Continuous variables were summarized by mean and standard deviation. Categorical variables were summarized by percent and count. Due to the large sample size, the Standardized Mean Difference Percent (SMD%) was calculated to quantify the association between each variable and the outcome. Any SMD% greater than 10 was considered a meaningful difference between outcome groups. Three separate sets of unadjusted and adjusted logistic regression models were computed to estimate the association between each GI condition and AUD diagnosis. Measures of association were expressed as odds ratios and 95% confidence intervals. α of 0.05 was used for all tests and SAS v9.4 (Cary, NC) was used for all analyses.

Results

As seen in Table 1, the average age for this cohort of primary care patients was 56.0 (S.D. 17.1) years old. Patients were most commonly White race (87.6%).

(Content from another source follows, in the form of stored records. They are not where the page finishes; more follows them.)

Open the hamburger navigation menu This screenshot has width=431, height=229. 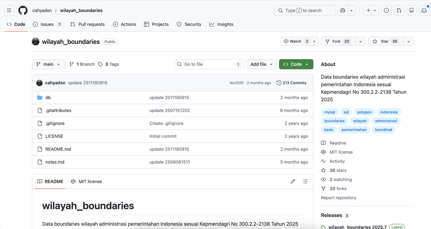(x=9, y=11)
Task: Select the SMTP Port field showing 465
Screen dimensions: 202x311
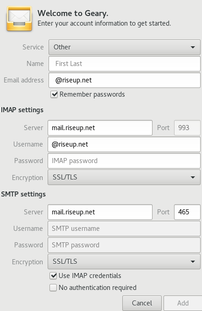Action: pyautogui.click(x=187, y=212)
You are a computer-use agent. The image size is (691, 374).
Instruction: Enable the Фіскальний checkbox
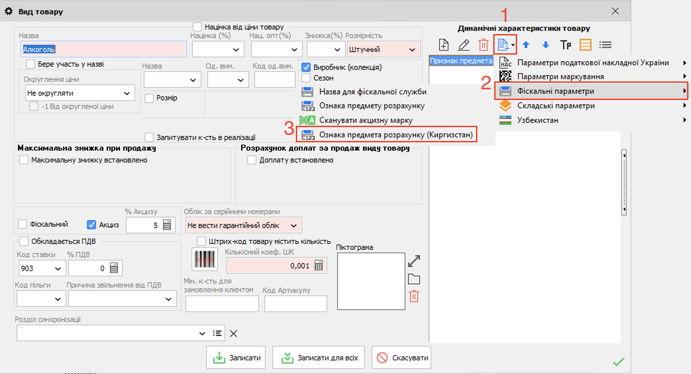(23, 224)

GERD (24.8%) was much more prevalent than either IBS (3.4%) or gastritis/ulcer (2.5%). The most common diagnoses included anxiety (15.7%), smoking (14.9%) and sleep apnea (14.7%). Overall, only 1.3% of the sample (n = 4,468) received a new AUD diagnosis during the follow up period.

View this table:
Table 1.

Summary of Sample Characteristics, Overall and by Alcohol Use Disorder

Several of the factors investigated showed a meaningful association with AUD diagnosis. Those with an AUD diagnosis were younger (54.0 years vs 56.0 years, SMD% 12.35) and more likely to be male (60.5% vs 40.8%, SMD% 40.18). All comorbid diagnoses were associated with higher likelihood of AUD diagnosis, with the exception of sleep apnea. None of the GI conditions had an SMD% of 10 or higher.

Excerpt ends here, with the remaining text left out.